The same year as the Pope was elected, Galileo published The Assayer, the final round in his protracted polemical battle with Orazio Grassi over the origin of comets, which Galileo mistakenly believed were an optical illusion. In a letter to Galileo on 20 October 1623, Tommaso Rinuccini wrote on behalf of Cardinal Barberini that Urban VIII had indicated he would appreciate a visit from Galileo. He followed this up with another letter on 2 December 1623 reporting Orazio Grassi's reaction to the publication of The Assayer and his promise to respond to it quickly. He also reported that Urban VIII had read it and was very pleased with it. On 10 August 1624 Rinuccini wrote that Grassi had visited Galileo's friend visit Mario Guiducci while he was sick. It appears that behind a show of friendliness Grassi was gathering information to denounce Galileo to the Roman Inquisition.

==Diplomatic and court career==
In 1625 Rinuccini was invited by Cardinal Barberini to join him on an ultimately unsuccessful diplomatic mission from the Pope to Paris to try and resolve the Valtellina dispute. After leaving Paris, Rinuccini accompanied Cardinal Barberini first to Spain in the summer of 1626, and then to Florence, where he met Galileo, before returning to Rome. In 1635, back in Florence, Runuccini became gentleman of the bedchamber to Grand Duke Ferdinand II as well as steward and cupbearer to Grand Duchess Vittoria della Rovere. He was admitted to the Order of Saint Stephen in 1642, and became its Grand Constable some twenty years later. In the early 1640s Rinuccini sought a papal dispensation to marry his first cousin, Cassandra Bandini. However the death of Urban VIII brought this plan to nothing, and the marriage was never celebrated. In 1646, by then chamberlain, he accompanied princess Anna de' Medici to Innsbruck, where she was to become the wife of Ferdinand Charles, Archduke of Austria. In 1649 he became gentleman of the bedchamber to Grand Duchess Vittoria, and three years later he also became her chamberlain.
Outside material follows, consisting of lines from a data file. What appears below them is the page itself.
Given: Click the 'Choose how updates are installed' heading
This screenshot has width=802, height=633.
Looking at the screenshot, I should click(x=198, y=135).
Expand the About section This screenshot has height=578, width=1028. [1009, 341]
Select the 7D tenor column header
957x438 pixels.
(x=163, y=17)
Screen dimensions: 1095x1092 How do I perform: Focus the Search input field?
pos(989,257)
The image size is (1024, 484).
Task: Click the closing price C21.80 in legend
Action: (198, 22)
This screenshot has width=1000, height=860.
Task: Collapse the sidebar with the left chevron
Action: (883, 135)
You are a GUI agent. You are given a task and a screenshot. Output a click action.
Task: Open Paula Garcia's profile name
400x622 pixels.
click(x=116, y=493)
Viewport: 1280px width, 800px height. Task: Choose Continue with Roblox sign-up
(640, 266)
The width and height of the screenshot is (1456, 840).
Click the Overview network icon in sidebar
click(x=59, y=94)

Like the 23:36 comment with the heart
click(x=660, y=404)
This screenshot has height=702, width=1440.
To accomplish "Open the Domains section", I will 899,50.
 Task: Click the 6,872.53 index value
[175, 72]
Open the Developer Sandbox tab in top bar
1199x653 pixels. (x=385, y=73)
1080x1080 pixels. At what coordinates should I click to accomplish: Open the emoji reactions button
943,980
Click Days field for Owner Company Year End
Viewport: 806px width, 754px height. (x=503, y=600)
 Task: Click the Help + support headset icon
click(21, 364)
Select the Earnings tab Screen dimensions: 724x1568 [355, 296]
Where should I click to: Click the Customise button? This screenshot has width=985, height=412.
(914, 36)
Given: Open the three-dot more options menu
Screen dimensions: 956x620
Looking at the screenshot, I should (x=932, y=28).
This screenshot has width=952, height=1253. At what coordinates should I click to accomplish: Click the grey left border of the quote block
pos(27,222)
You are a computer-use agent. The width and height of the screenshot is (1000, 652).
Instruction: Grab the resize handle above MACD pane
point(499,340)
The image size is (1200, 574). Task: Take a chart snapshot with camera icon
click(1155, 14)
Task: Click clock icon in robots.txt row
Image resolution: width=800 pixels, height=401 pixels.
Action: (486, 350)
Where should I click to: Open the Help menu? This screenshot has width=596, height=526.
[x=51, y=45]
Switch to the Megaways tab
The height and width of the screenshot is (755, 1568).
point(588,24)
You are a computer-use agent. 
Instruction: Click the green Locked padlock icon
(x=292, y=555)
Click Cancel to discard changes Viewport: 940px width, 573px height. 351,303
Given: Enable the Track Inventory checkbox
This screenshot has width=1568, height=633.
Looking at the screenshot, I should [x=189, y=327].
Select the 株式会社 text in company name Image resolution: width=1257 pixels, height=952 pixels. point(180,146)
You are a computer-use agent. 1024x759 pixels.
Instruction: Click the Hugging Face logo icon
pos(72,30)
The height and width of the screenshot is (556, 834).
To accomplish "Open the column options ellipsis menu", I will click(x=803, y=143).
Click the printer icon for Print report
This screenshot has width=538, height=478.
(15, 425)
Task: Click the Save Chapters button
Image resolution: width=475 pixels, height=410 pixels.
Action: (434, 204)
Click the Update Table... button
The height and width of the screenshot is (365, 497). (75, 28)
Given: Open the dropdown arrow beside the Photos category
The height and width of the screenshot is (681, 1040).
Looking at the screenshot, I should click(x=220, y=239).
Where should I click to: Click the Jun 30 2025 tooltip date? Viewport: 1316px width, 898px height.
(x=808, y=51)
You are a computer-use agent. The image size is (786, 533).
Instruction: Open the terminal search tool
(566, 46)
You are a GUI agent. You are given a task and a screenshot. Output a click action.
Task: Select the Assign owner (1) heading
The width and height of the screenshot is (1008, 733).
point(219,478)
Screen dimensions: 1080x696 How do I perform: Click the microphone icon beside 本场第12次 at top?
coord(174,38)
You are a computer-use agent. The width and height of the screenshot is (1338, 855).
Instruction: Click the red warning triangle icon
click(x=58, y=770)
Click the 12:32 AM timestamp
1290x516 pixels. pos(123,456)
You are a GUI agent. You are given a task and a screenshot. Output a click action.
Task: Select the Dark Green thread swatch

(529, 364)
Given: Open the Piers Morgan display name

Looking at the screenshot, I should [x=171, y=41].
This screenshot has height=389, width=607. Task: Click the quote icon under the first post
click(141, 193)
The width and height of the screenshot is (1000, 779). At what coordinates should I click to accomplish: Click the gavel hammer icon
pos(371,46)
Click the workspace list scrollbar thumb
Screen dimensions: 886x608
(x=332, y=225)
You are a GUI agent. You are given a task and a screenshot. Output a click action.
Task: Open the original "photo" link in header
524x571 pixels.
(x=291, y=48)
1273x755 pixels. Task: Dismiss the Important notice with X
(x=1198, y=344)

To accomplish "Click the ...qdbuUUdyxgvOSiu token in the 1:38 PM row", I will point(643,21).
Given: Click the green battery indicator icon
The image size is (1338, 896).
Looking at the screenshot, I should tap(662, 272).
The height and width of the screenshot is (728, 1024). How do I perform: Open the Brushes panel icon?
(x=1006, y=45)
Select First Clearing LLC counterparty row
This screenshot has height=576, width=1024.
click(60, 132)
Rinuccini was an established figure in Florentine cultural life. Among his associates were Michelangelo Buonarroti the Younger, Carlo Strozzi and Francesco Segaloni. In January 1616 Galileo proposed him for membership of the Accademia dei Lincei, though he never actually joined. He did however join the Accademia Fiorentina, and from 1620-1622 he was a councillor while Galileo was consul; he was himself consul in 1631. On 17 July 1641 he became a member of the Accademia della Crusca (of which his father had also been a member), serving as censor together with Giovanni Battista Doni. As a writer Rinuccini undertook genealogical research into his own family and supervised the publication of l’Abbozzo di Calendario Istorico Fiorentino Estratto dalla Storia dell’Ammirato e dalla vita del Gran Duca Cosimo del Cini (Sketch for a Historical Calendar of Florence, drawn from the History of Ammirato and from the Life of Grand Duke Cosimo by Cini). He also wrote a pamphlet on the evolution of social customs and court ceremonies in seventeenth century Florence, published as Le Usanze Fiorentine del Secolo XVII (Florentine Customs of the XVIIth Century) (1665).

Rinuccini died in Florence on 3 September 1682 and was buried in the seat of the Confraternity of St Benedetto Bianco.